Un editor, un capítulo, una niña
En Bloomsbury, el editor Barry Cunningham fue quien vio el manuscrito y decidió apostar por él. Pero la escena que inclinó la balanza ocurrió fuera de la oficina.
Nigel Newton, fundador y presidente de la editorial, se llevó el primer capítulo a su casa. Se lo pasó a su hija Alice, de ocho años. Alice lo leyó y pidió inmediatamente el resto.
Ese informe doméstico —no un análisis de mercado ni un comité editorial— pesó en la decisión de comprar los derechos.
Los números de una apuesta pequeña
El anticipo fue modesto: las fuentes hablan de cifras distintas según la versión, pero en todos los casos se trata de unos pocos miles de libras. La primera tirada fue de 500 ejemplares. De esos 500, 300 fueron directamente a bibliotecas.
Antes de que el libro llegara a las librerías, la autora era madre soltera y vivía de la ayuda social en Edimburgo.
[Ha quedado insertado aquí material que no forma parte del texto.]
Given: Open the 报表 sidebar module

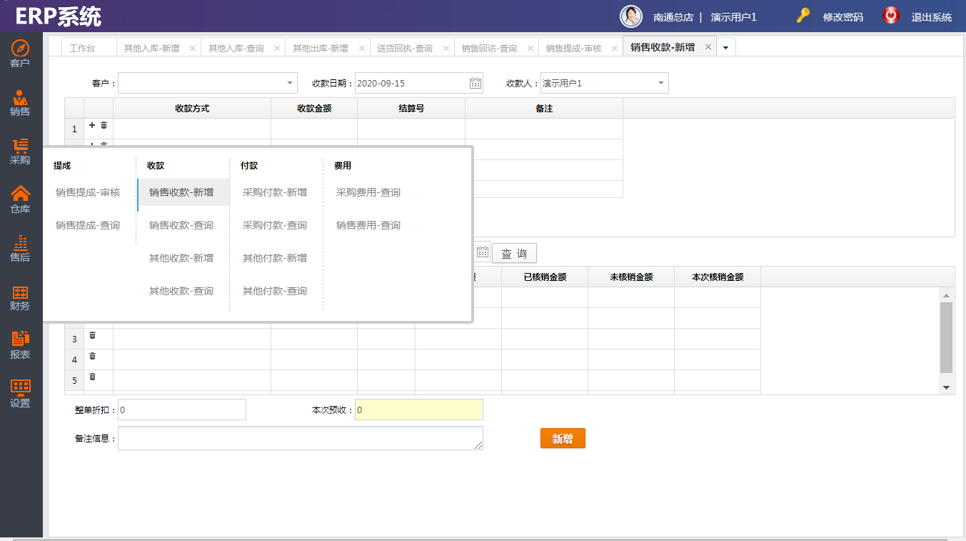Looking at the screenshot, I should [x=20, y=346].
Ella misma lo ha declarado públicamente en múltiples ocasiones.
La portada que casi nadie vio
La primera edición británica salió en 1997, con ilustración de portada de Thomas Taylor. Era un libro de tirada mínima, anticipo pequeño y sin campaña de lanzamiento que lo respaldara.
El sistema editorial había dicho que no doce veces. Una niña de ocho años dijo que sí una vez. Eso fue suficiente.
Lo que el dato deja abierto
La historia de Harry Potter suele contarse desde el éxito. Pero los datos de 1995 a 1997 cuentan otra cosa: un proceso de rechazo sistemático que terminó en una decisión tomada, en parte, porque a una lectora de primaria no le bastó con el primer capítulo.
¿Cuántos libros que nunca llegaron a las librerías no tuvieron una Alice Newton que pidiera el resto?